Les Market Days de l’Africa Investment Forum (AIF), tenus en décembre 2024 au Maroc, ont démontré le fort appétit des investisseurs lorsque les obstacles sont supprimés, permettant de sécuriser 29,4 milliards de dollars d’intérêts d’investissement en seulement 72 heures. Cela a contribué à mobiliser plus de 225 milliards de dollars d’intérêts d’investissement depuis la création de l’AIF en 2018. Ce succès s’inscrit dans le cadre d’une initiative plus large visant à industrialiser le continent et à dépasser le stade de la simple exportation de matières premières.

« L’exportation de matières premières brutes de toutes sortes est un vecteur de pauvreté », a souligné Akinwumi Adesina. « Mais l’exportation de produits manufacturés à valeur ajoutée industrielle, pour permettre un accroissement de la part de l’Afrique dans la production mondiale et une montée en puissance dans les chaînes de valeur mondiales, voilà la voie vers la prospérité ! », a-t-il assuré.

D’importantes initiatives sont déjà en cours pour bâtir cette infrastructure. Le Groupe de la Banque africaine de développement investit trois milliards de dollars dans des Zones spéciales de transformation agro-industrielle, tandis que la « Mission 300 », un partenariat avec la Banque mondiale, vise à fournir un accès à l’électricité à 300 millions de personnes en Afrique. Ces projets représentent des opportunités importantes pour les investissements privés dans la production, le transport et la distribution d’électricité.

« L’exportation de matières premières de toute sorte est vectrice de pauvreté », a déclaré Akinwumi Adesina, président du Groupe de la Banque africaine de développement. « Mais l’exportation de produits manufacturés à valeur ajoutée industrielle, pour permettre un accroissement de la part de l’Afrique dans la production mondiale et une montée en puissance dans les chaînes de valeur mondiales, voilà la voie de la prospérité ! »
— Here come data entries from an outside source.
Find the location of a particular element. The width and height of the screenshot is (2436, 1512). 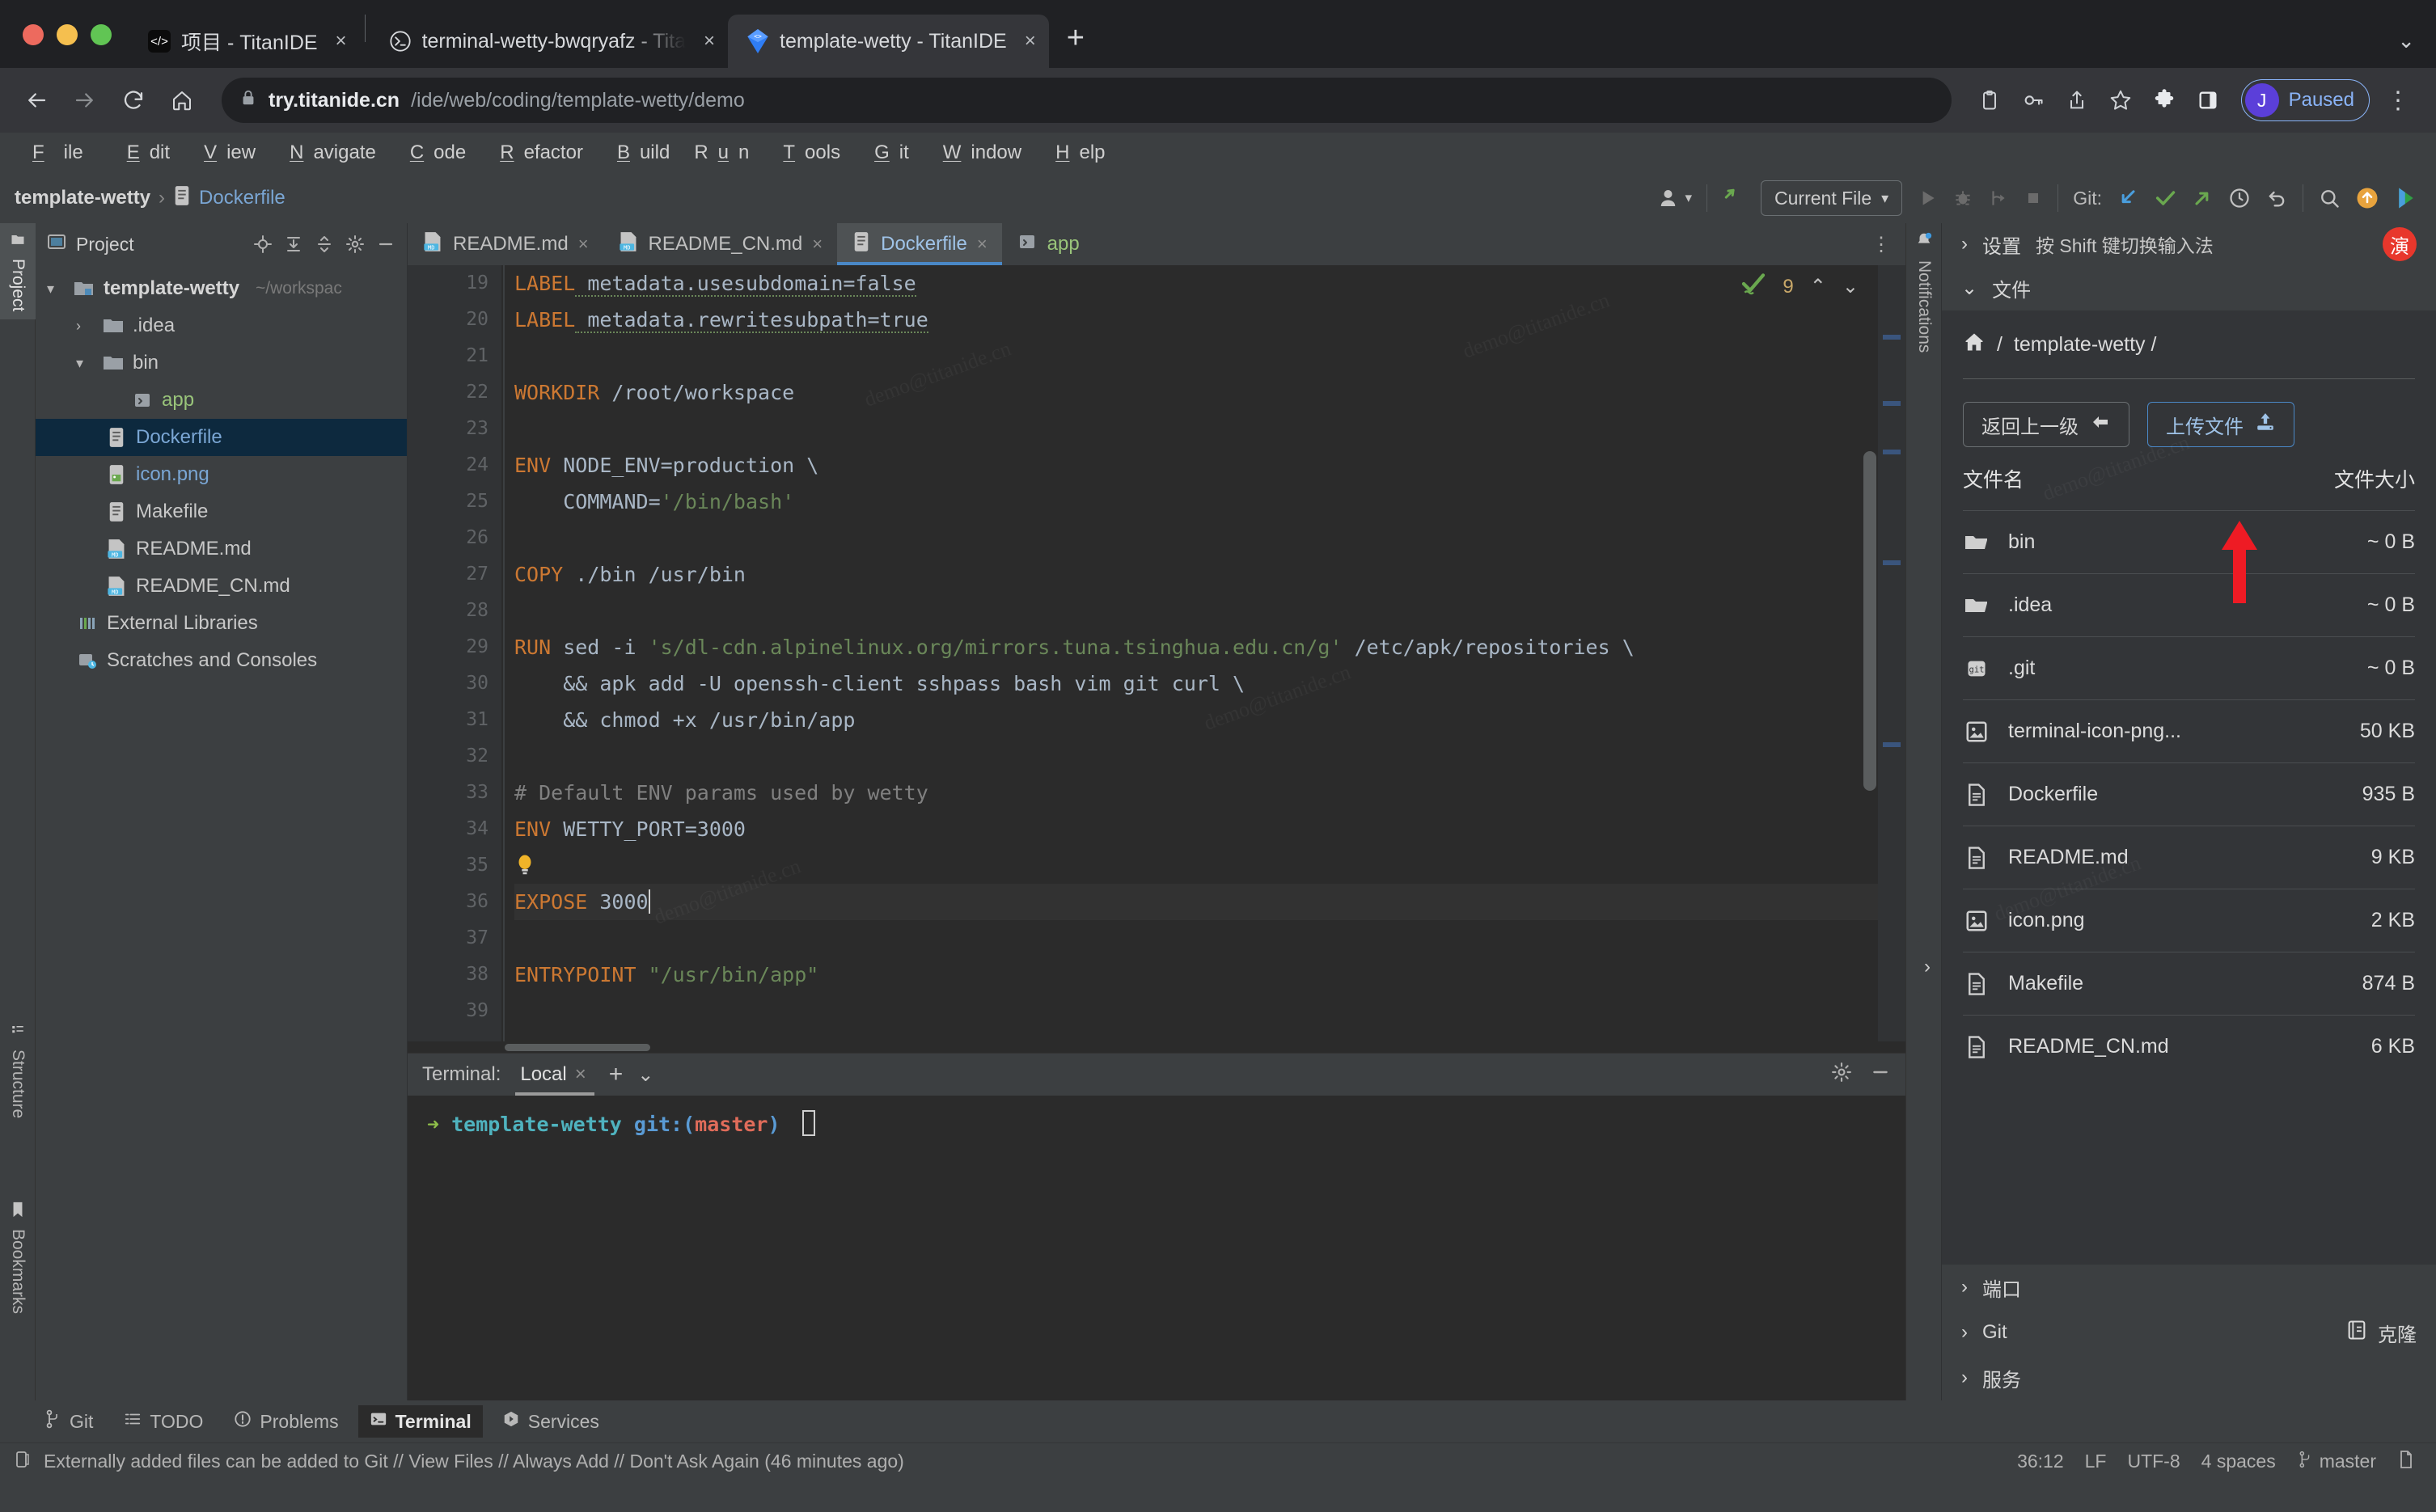

file-row-terminal-icon-png: terminal-icon-png... 50 KB is located at coordinates (2189, 730).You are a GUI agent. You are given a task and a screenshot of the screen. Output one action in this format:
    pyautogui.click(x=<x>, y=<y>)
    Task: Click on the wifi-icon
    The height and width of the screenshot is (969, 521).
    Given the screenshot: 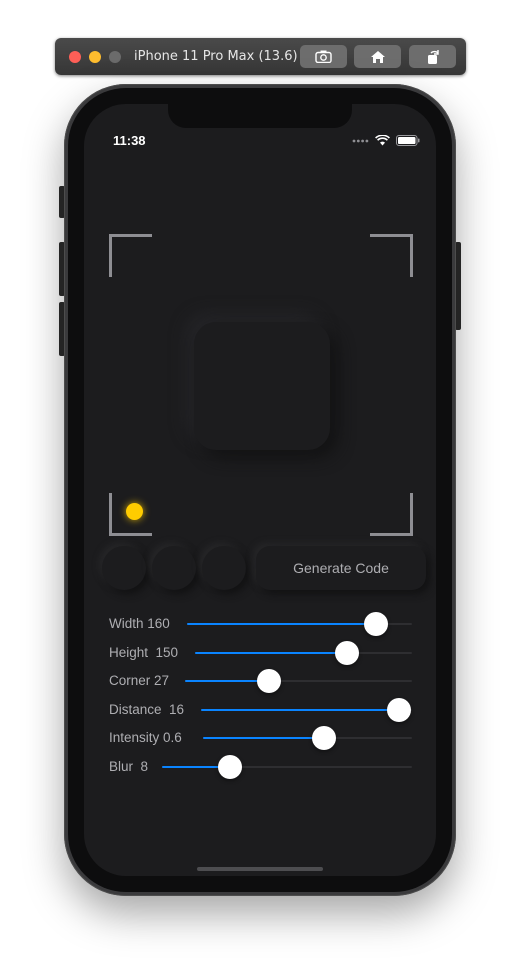 What is the action you would take?
    pyautogui.click(x=382, y=140)
    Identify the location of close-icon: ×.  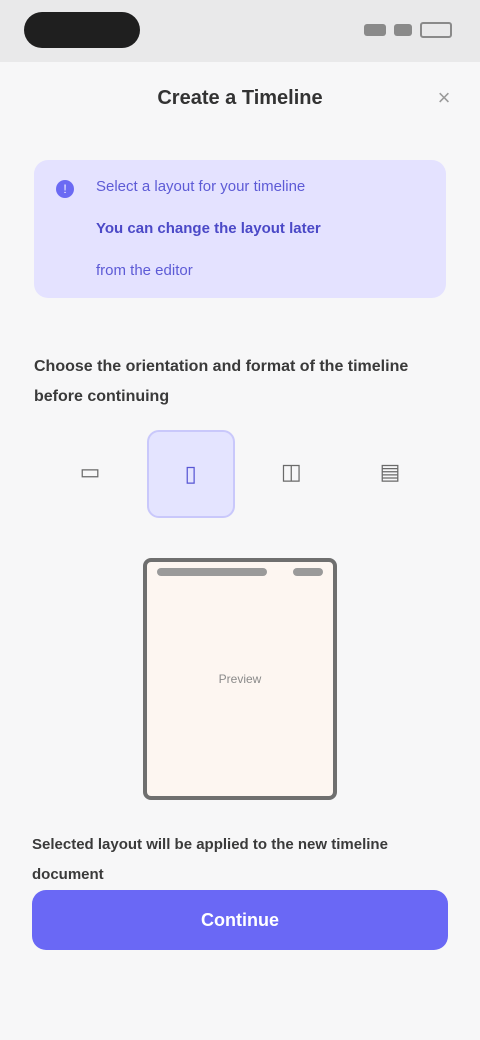
(444, 98).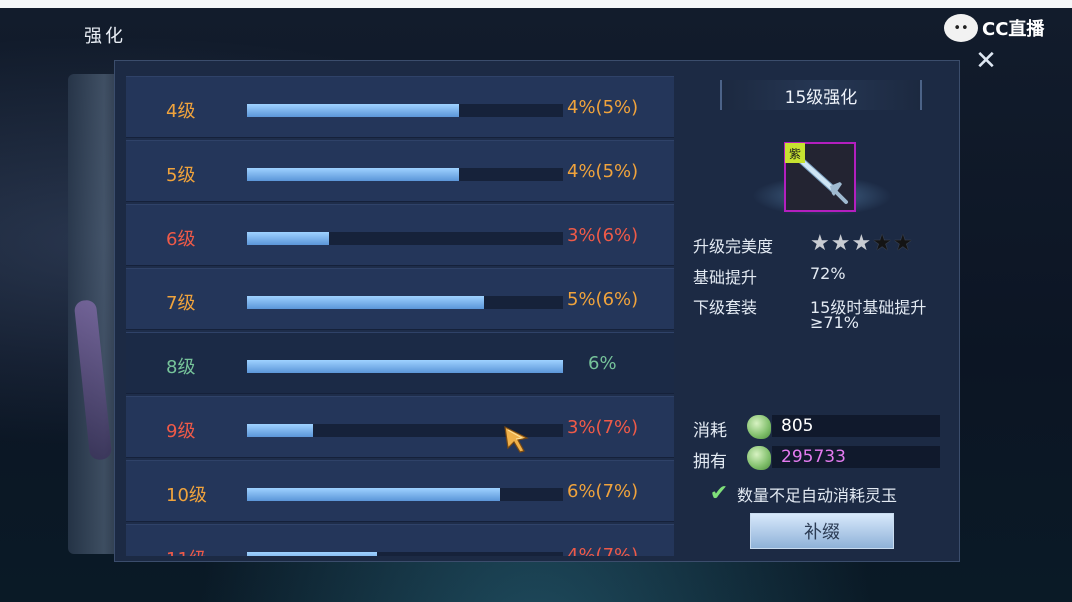  Describe the element at coordinates (181, 304) in the screenshot. I see `level-label: 7级` at that location.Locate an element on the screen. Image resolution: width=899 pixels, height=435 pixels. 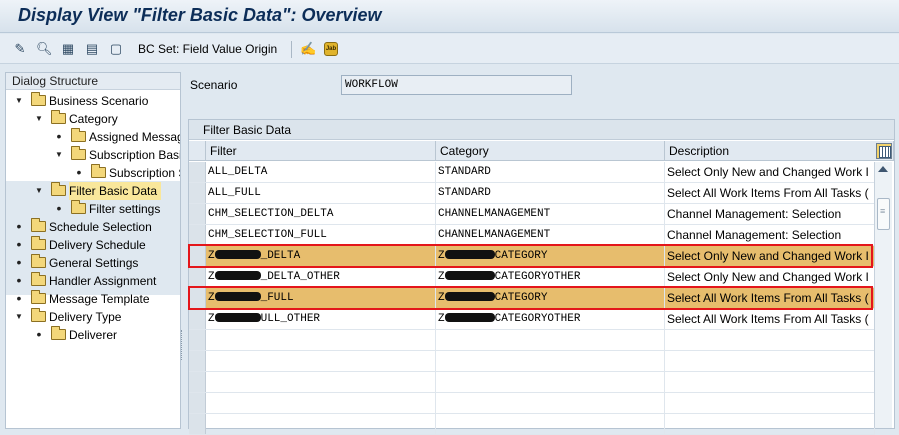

La Zone de libre-échange continentale africaine (ZLECAf), avec son marché potentiel de 3 400 milliards de dollars et sa population de quelque 1,5 milliard d’habitants, ajoute encore un niveau d’opportunité. « L’Afrique ne va pas mendier pour se développer », a insisté M. Adesina. « L’Afrique se développera grâce au commerce et aux investissements. »

Pour ce qui concerne l’avenir, les dirigeants africains savent clairement qui sera le moteur de cette transformation, à l’instar des paroles du Premier ministre de la Sierra Leone, Samura Kamara : « Qui sera dominant en Afrique ? Les Africains seront dominants en Afrique. » M. Kamara a ainsi appelé à un « radicalisme progressiste, social et démocratique » pour que le développement profite à tous les Africains.

Pour les investisseurs internationaux, le message envoyé à Dubaï était clair : le risque n’est pas d’investir en Afrique, mais plutôt de passer à côté des opportunités offertes par le continent. « C’est le moment ou jamais ! », a conclu Tony Elumelu.